Information extraction from Cheshire fire incident reports using Mistral language model

Introduction

As text data continues to grow rapidly, extracting meaningful insights from large amounts of information is more important than ever. Large language models (LLMs) have emerged as powerful tools for processing unstructured data, significantly enhancing the accuracy and efficiency of information extraction. One of the key tasks that can be performed using large language models is entity extraction, which involves identifying and classifying entities—such as names, organizations, locations, dates, and other specific details—within a text.

In this sample, we will explore how information extraction works using the Mistral language model in the EntityRecognizer class of the arcgis.learn API with the Cheshire fire incident reports dataset. The Cheshire fire dataset includes incident reports detailing fire incidents in Cheshire, covering information like locations, times, types of incidents, and response actions. This data can be valuable for analysis in understanding patterns, improving response strategies, and enhancing safety measures.

Key entities to extract from fire incident reports include:

  • Address
  • Date and Time
  • Incident Type
  • Number of Engines
  • Time Spent at Incident

Prerequisites

  • Refer to the section "Install Deep Learning Dependencies of arcgis.learn Module" for detailed documentation on installing the dependencies: Installation Guide.
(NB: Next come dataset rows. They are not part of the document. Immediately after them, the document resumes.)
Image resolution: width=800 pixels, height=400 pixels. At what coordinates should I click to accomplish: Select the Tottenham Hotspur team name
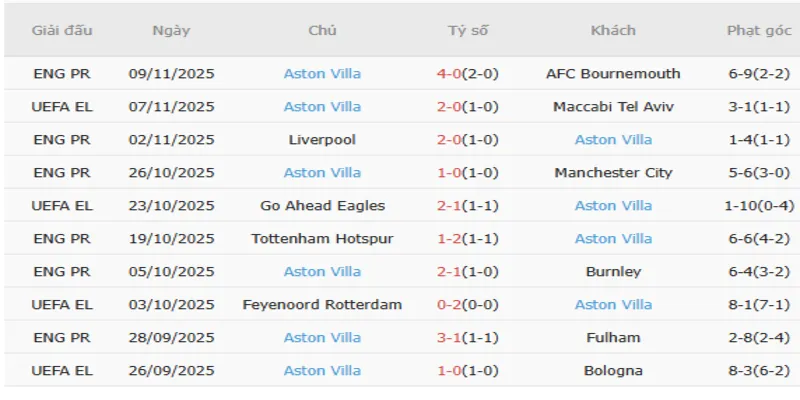click(322, 239)
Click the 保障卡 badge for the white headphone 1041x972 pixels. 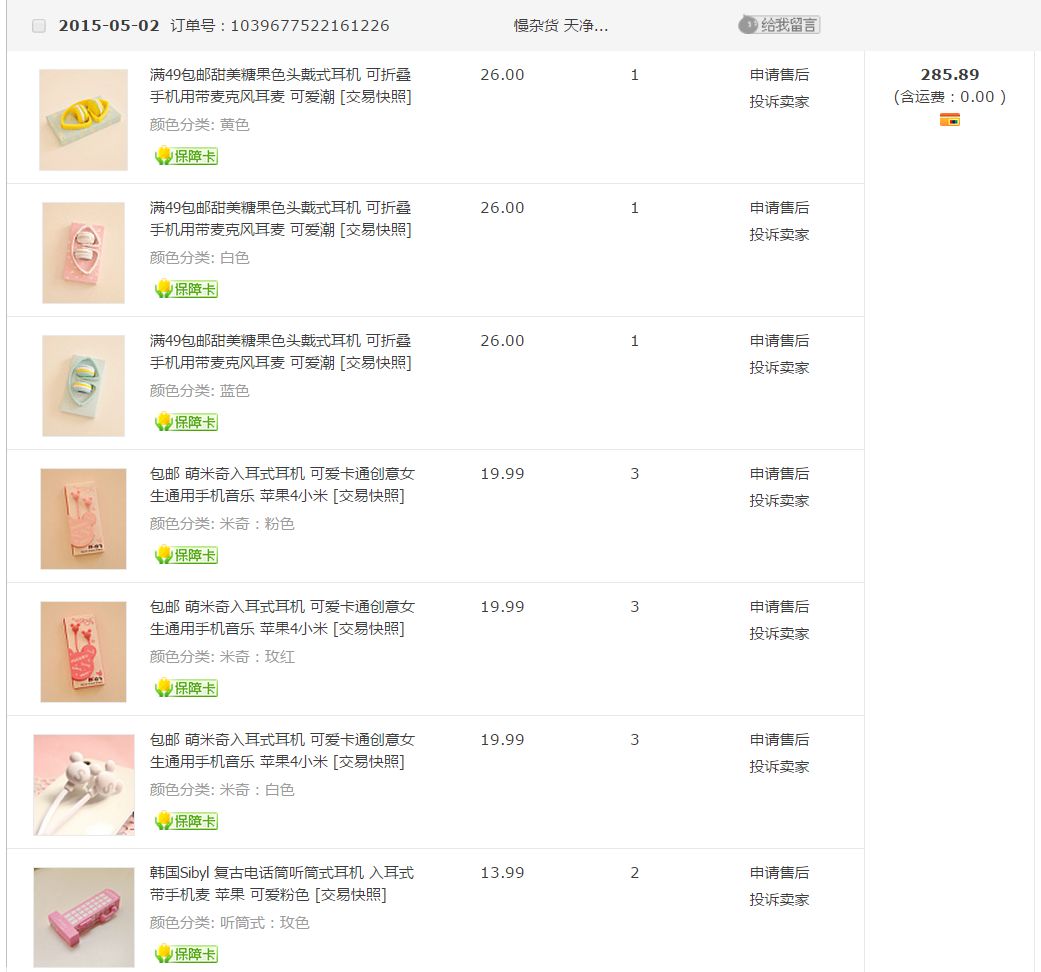[x=186, y=289]
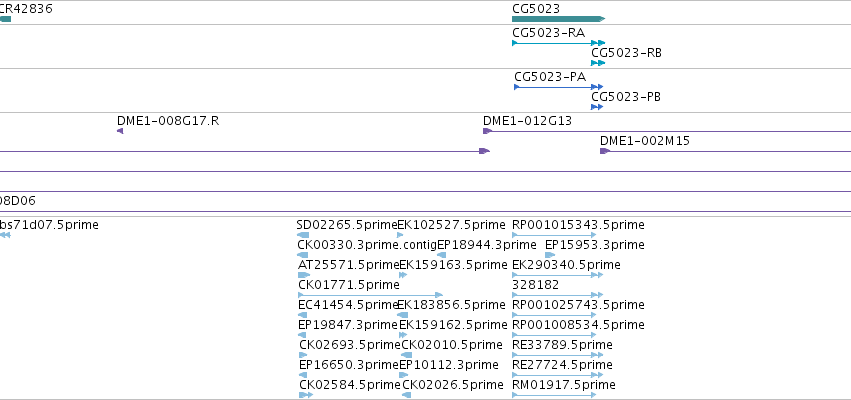Select the DME1-008G17.R arrow marker
This screenshot has width=851, height=400.
click(120, 131)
  • Follow these steps to download and install the Mistral model backbone:

    1. Download the Mistral Model Backbone.
    2. Extract the downloaded zip file.
    3. Open the Anaconda Prompt and navigate to the folder that contains arcgis_mistral_backbone-1.0.0-py_0.tar.bz2.
    4. Run the following command:
      • conda install --offline arcgis_mistral_backbone-1.0.0-py_0.tar.bz2
  • To learn more about how EntityRecognizer works, please refer to the guide on Named Entity Extraction Workflow with arcgis.learn.

Necessary Imports

import pandas as pd
import zipfile,unicodedata
from itertools import repeat
from pathlib import Path
from arcgis.gis import GIS
from arcgis.learn import prepare_textdata
from arcgis.learn.text import EntityRecognizer
from arcgis.geocoding import batch_geocode
import re
import os
import datetime
gis = GIS('home')

Data preparation

Data preparation involves splitting the data into training and validation sets, creating the necessary data structures for loading data into the model and so on. The prepare_data() function can directly read the training samples in one of the above specified formats and automate the entire process.
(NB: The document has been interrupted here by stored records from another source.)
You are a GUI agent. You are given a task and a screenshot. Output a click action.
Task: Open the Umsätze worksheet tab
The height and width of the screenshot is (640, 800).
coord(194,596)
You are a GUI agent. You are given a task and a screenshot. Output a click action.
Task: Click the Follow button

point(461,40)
training_data = gis.content.get('ab3af7d1b8a24c1f8cc4e5bf3465d6bf')
training_data
information_extraction_from_cheshire_fire_incident_reports_using_mistral_language_model
information extraction from cheshire fire incident reports using mistral language model
Image Collection by api_data_owner
Last Modified: October 16, 2024
0 comments, 0 views
filepath = training_data.download(file_name=training_data.name)
import zipfile
with zipfile.ZipFile(filepath, 'r') as zip_ref:
    zip_ref.extractall(Path(filepath).parent)
json_path = Path(os.path.join(os.path.splitext(filepath)[0] , 'cheshire_fire_incident_reports.json'))
os.path.splitext(filepath)[0]
data = prepare_textdata(path= json_path, task="entity_recognition", dataset_type='ner_json', class_mapping={'address_tag':'Address'})
data.show_batch()
textAddressDate_and_TimeIncident_TypeNumber_of_EnginesTitletime_spent_at_incident
0Industrial paper shredder fire in Widnes Time ...[Pickerings Road, Widnes][26/04/2018 - 21:07][fire][Two][Industrial paper shredder fire in Widnes][around half-an-hour]
1Fire in field in Crewe Time of Incident: 07/03...[Vicarage Road, Crewe][07/03/2018 - 12:48][fire][One][Fire in field in Crewe]
2Car fire in Chester Time of Incident: 05/02/20...[Waverley Terrace, Chester][05/02/2018 - 22:26][car fire][One][Car fire in Chester]
3Industrial paper shredder fire in Widnes Time ...[Pickerings Road, Widnes][26/04/2018 - 21:07][fire][Two][Industrial paper shredder fire in Widnes][around half-an-hour]
4Van fire in Chester Time of Incident: 05/10/20...[Christleton Road, Boughton, Chester][05/10/2018 - 10:45][van fire][One][Van fire in Chester]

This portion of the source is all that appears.